How can I find the maximum and minimum value of the following quadratic form
$$Q(x) = x_1^2+3x_2^2+10x_1x_3+25x_3^2$$
subject to the equality constraint $\|x\|_2 = 3$? The norm is the Euclidian one.
Normally if I was given the constraint $\|x\|_2 = 1$ I would find the matrix A:
$$
A = \begin{bmatrix}
1 & 0 & 5\\
0 & 3 & 0\\
5 & 0 & 25
\end{bmatrix}
$$
Where I would calculate the eigenvalues of $A$ , which are $\lambda_1 = 26, \lambda_2 = 3, \lambda_3 = 0.$ Then the maximum value would be 26, and and the minimum value would be 0. But how am I supposed to do this with a constraint such as $\|x\|_2 = 3$ ?

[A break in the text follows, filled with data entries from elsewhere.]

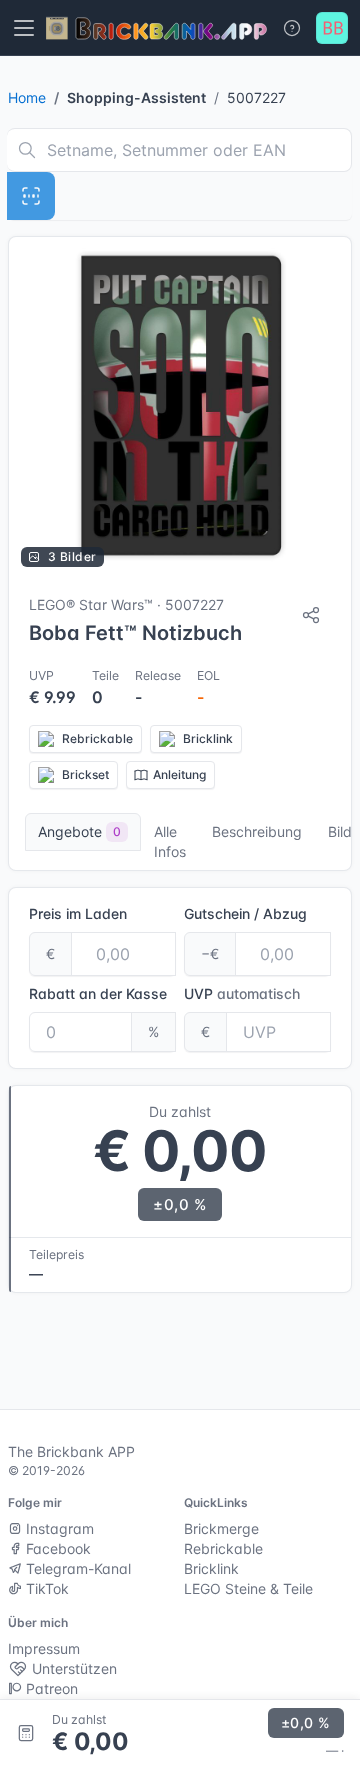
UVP (242, 993)
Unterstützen (72, 1668)
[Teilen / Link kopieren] (311, 615)
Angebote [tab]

Any guidance will be much appreciated.
Best Answer
This problem is homogeneous then calling $x_2 = \lambda x_1, x_3 = \mu x_1$ we arrive at
$$ \min(\max) \left(x_1^2\left(1+2\lambda^2+10\mu+25\mu^2\right)\right), \ \ \ \text{s. t.}\ \ \ x_1^2(1+\lambda^2+\mu^2)=k^2 $$
so we can follow without the constraint as
$$ \min(\max)_{\lambda,\mu} \frac{\left(1+2\lambda^2+10\mu+25\mu^2\right)k^2}{1+\lambda^2+\mu^2} $$
and deriving we find the conditions
$$ \cases{ 2 \lambda (10 \mu + 23 \mu^2-1) k^2=0\\ 2 ( 5 \mu^2-5 - 5 \lambda^2 - 24 \mu - 23 \lambda^2 \mu) k^2=0 } $$
giving the real solutions $(\lambda=0,\mu = -\frac 15)$ and $(\lambda=0,\mu = 5)$ with respective minimum and maximum $(0, 26k^2)$